━━━━━ Material provided ━━━━━

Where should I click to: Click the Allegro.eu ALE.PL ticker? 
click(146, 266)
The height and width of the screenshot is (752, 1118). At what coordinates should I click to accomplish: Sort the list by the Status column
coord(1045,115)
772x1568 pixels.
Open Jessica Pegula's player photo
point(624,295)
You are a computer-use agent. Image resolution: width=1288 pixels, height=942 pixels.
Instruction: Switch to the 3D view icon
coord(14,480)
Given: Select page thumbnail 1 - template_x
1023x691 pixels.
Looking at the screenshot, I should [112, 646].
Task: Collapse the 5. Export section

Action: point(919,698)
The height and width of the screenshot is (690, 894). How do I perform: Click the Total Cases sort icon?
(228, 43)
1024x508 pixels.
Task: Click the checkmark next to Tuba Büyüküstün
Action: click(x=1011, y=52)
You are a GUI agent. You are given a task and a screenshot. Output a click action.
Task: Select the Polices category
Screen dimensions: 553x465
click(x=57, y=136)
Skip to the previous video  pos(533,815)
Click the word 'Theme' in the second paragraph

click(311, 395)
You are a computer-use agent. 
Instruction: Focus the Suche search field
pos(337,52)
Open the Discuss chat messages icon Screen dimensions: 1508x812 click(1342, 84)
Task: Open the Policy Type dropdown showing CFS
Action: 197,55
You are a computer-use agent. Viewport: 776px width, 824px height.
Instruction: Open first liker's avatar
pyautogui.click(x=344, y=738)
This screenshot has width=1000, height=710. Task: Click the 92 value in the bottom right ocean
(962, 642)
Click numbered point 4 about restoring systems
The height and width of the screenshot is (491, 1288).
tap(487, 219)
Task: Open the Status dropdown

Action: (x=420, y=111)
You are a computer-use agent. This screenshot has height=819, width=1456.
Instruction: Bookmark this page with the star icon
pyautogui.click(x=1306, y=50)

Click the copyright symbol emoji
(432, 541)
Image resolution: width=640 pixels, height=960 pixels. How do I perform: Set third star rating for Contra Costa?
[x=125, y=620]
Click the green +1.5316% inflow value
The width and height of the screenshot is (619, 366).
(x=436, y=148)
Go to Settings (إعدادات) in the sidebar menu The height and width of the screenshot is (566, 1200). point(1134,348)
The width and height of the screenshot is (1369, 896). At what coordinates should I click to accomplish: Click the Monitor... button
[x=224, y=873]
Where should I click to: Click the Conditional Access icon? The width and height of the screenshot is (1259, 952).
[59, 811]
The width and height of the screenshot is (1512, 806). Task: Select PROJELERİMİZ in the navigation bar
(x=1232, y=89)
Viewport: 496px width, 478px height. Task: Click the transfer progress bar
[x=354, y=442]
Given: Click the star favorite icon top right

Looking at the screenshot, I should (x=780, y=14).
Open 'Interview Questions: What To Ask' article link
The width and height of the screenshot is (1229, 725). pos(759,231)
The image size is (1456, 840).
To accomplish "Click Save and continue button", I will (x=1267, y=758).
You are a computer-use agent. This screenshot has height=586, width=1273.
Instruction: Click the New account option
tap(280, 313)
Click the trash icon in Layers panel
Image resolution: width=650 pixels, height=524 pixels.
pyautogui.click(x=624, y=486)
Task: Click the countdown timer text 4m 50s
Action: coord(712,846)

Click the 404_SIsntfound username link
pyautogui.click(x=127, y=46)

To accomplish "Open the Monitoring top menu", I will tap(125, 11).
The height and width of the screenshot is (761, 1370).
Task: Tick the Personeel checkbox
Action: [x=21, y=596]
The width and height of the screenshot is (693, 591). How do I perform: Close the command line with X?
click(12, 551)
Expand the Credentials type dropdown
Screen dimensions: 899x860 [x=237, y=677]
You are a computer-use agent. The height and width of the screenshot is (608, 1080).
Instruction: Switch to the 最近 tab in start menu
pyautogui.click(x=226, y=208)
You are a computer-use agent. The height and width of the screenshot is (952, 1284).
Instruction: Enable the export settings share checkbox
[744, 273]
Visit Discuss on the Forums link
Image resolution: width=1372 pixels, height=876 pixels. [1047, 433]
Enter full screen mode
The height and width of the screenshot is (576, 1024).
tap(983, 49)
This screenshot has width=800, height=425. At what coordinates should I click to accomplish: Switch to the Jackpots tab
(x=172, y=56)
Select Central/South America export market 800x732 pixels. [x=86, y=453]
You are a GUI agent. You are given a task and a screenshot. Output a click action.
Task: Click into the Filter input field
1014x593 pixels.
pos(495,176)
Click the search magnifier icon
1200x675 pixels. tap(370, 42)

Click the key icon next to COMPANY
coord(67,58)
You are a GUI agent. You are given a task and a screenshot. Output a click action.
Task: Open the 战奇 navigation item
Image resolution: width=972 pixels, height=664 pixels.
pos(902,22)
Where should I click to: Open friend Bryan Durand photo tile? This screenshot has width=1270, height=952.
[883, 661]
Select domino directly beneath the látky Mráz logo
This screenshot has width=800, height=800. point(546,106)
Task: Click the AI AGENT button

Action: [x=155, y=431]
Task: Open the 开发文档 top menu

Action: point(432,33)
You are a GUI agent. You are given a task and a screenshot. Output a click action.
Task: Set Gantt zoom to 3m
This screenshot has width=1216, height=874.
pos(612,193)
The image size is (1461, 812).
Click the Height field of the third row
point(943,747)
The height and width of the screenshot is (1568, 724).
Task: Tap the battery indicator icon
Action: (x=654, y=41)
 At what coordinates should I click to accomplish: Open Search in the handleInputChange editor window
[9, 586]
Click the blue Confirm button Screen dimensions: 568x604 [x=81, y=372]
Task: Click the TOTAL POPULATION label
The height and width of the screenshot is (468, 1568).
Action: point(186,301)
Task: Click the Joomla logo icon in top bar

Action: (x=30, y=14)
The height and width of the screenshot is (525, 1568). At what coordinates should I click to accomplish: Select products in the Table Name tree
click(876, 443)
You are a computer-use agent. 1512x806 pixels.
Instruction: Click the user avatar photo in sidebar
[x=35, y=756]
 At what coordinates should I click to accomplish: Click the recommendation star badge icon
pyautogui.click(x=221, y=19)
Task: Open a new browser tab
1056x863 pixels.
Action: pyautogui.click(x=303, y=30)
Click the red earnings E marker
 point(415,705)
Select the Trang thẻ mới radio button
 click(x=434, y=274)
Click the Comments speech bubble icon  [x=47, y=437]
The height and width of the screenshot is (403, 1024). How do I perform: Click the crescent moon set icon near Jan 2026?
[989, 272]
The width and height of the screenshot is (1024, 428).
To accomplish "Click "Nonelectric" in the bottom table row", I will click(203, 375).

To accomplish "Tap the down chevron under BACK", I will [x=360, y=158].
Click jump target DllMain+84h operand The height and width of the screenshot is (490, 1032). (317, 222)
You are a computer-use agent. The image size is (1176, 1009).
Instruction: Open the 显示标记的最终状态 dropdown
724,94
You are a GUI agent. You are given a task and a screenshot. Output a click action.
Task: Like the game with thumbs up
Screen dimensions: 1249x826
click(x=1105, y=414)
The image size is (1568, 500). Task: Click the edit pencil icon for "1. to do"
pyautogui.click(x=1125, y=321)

━━━━━

Problem to solve:
Turn every line of the material above into an item in a numbered list, leaving out the blank lines.

Full answer:
1. Where should I click to: Click the Allegro.eu ALE.PL ticker? 
2. click(146, 266)
3. The height and width of the screenshot is (752, 1118). At what coordinates should I click to accomplish: Sort the list by the Status column
4. coord(1045,115)
5. 772x1568 pixels.
6. Open Jessica Pegula's player photo
7. point(624,295)
8. You are a computer-use agent. Image resolution: width=1288 pixels, height=942 pixels.
9. Instruction: Switch to the 3D view icon
10. coord(14,480)
11. Given: Select page thumbnail 1 - template_x
12. 1023x691 pixels.
13. Looking at the screenshot, I should [112, 646].
14. Task: Collapse the 5. Export section
15. Action: point(919,698)
16. The height and width of the screenshot is (690, 894). How do I perform: Click the Total Cases sort icon?
17. (228, 43)
18. 1024x508 pixels.
19. Task: Click the checkmark next to Tuba Büyüküstün
20. Action: click(x=1011, y=52)
21. You are a GUI agent. You are given a task and a screenshot. Output a click action.
22. Task: Select the Polices category
23. Screen dimensions: 553x465
24. click(x=57, y=136)
25. Skip to the previous video  pos(533,815)
26. Click the word 'Theme' in the second paragraph
27. click(311, 395)
28. You are a computer-use agent. 
29. Instruction: Focus the Suche search field
30. pos(337,52)
31. Open the Discuss chat messages icon Screen dimensions: 1508x812 click(1342, 84)
32. Task: Open the Policy Type dropdown showing CFS
33. Action: 197,55
34. You are a computer-use agent. Viewport: 776px width, 824px height.
35. Instruction: Open first liker's avatar
36. pyautogui.click(x=344, y=738)
37. This screenshot has width=1000, height=710. Task: Click the 92 value in the bottom right ocean
38. (962, 642)
39. Click numbered point 4 about restoring systems
40. The height and width of the screenshot is (491, 1288).
41. tap(487, 219)
42. Task: Open the Status dropdown
43. Action: (x=420, y=111)
44. You are a computer-use agent. This screenshot has height=819, width=1456.
45. Instruction: Bookmark this page with the star icon
46. pyautogui.click(x=1306, y=50)
47. Click the copyright symbol emoji
48. (432, 541)
49. Image resolution: width=640 pixels, height=960 pixels. How do I perform: Set third star rating for Contra Costa?
50. [x=125, y=620]
51. Click the green +1.5316% inflow value
52. The width and height of the screenshot is (619, 366).
53. (x=436, y=148)
54. Go to Settings (إعدادات) in the sidebar menu The height and width of the screenshot is (566, 1200). point(1134,348)
55. The width and height of the screenshot is (1369, 896). At what coordinates should I click to accomplish: Click the Monitor... button
56. [x=224, y=873]
57. Where should I click to: Click the Conditional Access icon? The width and height of the screenshot is (1259, 952).
58. [59, 811]
59. The width and height of the screenshot is (1512, 806). Task: Select PROJELERİMİZ in the navigation bar
60. (x=1232, y=89)
61. Viewport: 496px width, 478px height. Task: Click the transfer progress bar
62. [x=354, y=442]
63. Given: Click the star favorite icon top right
64. Looking at the screenshot, I should (x=780, y=14).
65. Open 'Interview Questions: What To Ask' article link
66. The width and height of the screenshot is (1229, 725). pos(759,231)
67. The image size is (1456, 840).
68. To accomplish "Click Save and continue button", I will (x=1267, y=758).
69. You are a computer-use agent. This screenshot has height=586, width=1273.
70. Instruction: Click the New account option
71. tap(280, 313)
72. Click the trash icon in Layers panel
73. Image resolution: width=650 pixels, height=524 pixels.
74. pyautogui.click(x=624, y=486)
75. Task: Click the countdown timer text 4m 50s
76. Action: coord(712,846)
77. Click the 404_SIsntfound username link
78. pyautogui.click(x=127, y=46)
79. To accomplish "Open the Monitoring top menu", I will tap(125, 11).
80. The height and width of the screenshot is (761, 1370).
81. Task: Tick the Personeel checkbox
82. Action: [x=21, y=596]
83. The width and height of the screenshot is (693, 591). How do I perform: Close the command line with X?
84. click(12, 551)
85. Expand the Credentials type dropdown
86. Screen dimensions: 899x860 [x=237, y=677]
87. You are a computer-use agent. The height and width of the screenshot is (608, 1080).
88. Instruction: Switch to the 最近 tab in start menu
89. pyautogui.click(x=226, y=208)
90. You are a computer-use agent. The height and width of the screenshot is (952, 1284).
91. Instruction: Enable the export settings share checkbox
92. [744, 273]
93. Visit Discuss on the Forums link
94. Image resolution: width=1372 pixels, height=876 pixels. [1047, 433]
95. Enter full screen mode
96. The height and width of the screenshot is (576, 1024).
97. tap(983, 49)
98. This screenshot has width=800, height=425. At what coordinates should I click to accomplish: Switch to the Jackpots tab
99. (x=172, y=56)
100. Select Central/South America export market 800x732 pixels. [x=86, y=453]
101. You are a GUI agent. You are given a task and a screenshot. Output a click action.
102. Task: Click into the Filter input field
103. 1014x593 pixels.
104. pos(495,176)
105. Click the search magnifier icon
106. 1200x675 pixels. tap(370, 42)
107. Click the key icon next to COMPANY
108. coord(67,58)
109. You are a GUI agent. You are given a task and a screenshot. Output a click action.
110. Task: Open the 战奇 navigation item
111. Image resolution: width=972 pixels, height=664 pixels.
112. pos(902,22)
113. Where should I click to: Open friend Bryan Durand photo tile? This screenshot has width=1270, height=952.
114. [883, 661]
115. Select domino directly beneath the látky Mráz logo
116. This screenshot has width=800, height=800. point(546,106)
117. Task: Click the AI AGENT button
118. Action: [x=155, y=431]
119. Task: Open the 开发文档 top menu
120. Action: point(432,33)
121. You are a GUI agent. You are given a task and a screenshot. Output a click action.
122. Task: Set Gantt zoom to 3m
123. This screenshot has width=1216, height=874.
124. pos(612,193)
125. The image size is (1461, 812).
126. Click the Height field of the third row
127. point(943,747)
128. The height and width of the screenshot is (1568, 724).
129. Task: Tap the battery indicator icon
130. Action: (x=654, y=41)
131.  At what coordinates should I click to accomplish: Open Search in the handleInputChange editor window
132. [9, 586]
133. Click the blue Confirm button Screen dimensions: 568x604 [x=81, y=372]
134. Task: Click the TOTAL POPULATION label
135. The height and width of the screenshot is (468, 1568).
136. Action: point(186,301)
137. Task: Click the Joomla logo icon in top bar
138. Action: (x=30, y=14)
139. The height and width of the screenshot is (525, 1568). At what coordinates should I click to accomplish: Select products in the Table Name tree
140. click(876, 443)
141. You are a computer-use agent. 1512x806 pixels.
142. Instruction: Click the user avatar photo in sidebar
143. [x=35, y=756]
144.  At what coordinates should I click to accomplish: Click the recommendation star badge icon
145. pyautogui.click(x=221, y=19)
146. Task: Open a new browser tab
147. 1056x863 pixels.
148. Action: pyautogui.click(x=303, y=30)
149. Click the red earnings E marker
150.  point(415,705)
151. Select the Trang thẻ mới radio button
152.  click(x=434, y=274)
153. Click the Comments speech bubble icon  [x=47, y=437]
154. The height and width of the screenshot is (403, 1024). How do I perform: Click the crescent moon set icon near Jan 2026?
155. [989, 272]
156. The width and height of the screenshot is (1024, 428).
157. To accomplish "Click "Nonelectric" in the bottom table row", I will click(203, 375).
158. To accomplish "Tap the down chevron under BACK", I will [x=360, y=158].
159. Click jump target DllMain+84h operand The height and width of the screenshot is (490, 1032). (317, 222)
160. You are a computer-use agent. The image size is (1176, 1009).
161. Instruction: Open the 显示标记的最终状态 dropdown
162. 724,94
163. You are a GUI agent. You are given a task and a screenshot. Output a click action.
164. Task: Like the game with thumbs up
165. Screen dimensions: 1249x826
166. click(x=1105, y=414)
167. The image size is (1568, 500). Task: Click the edit pencil icon for "1. to do"
168. pyautogui.click(x=1125, y=321)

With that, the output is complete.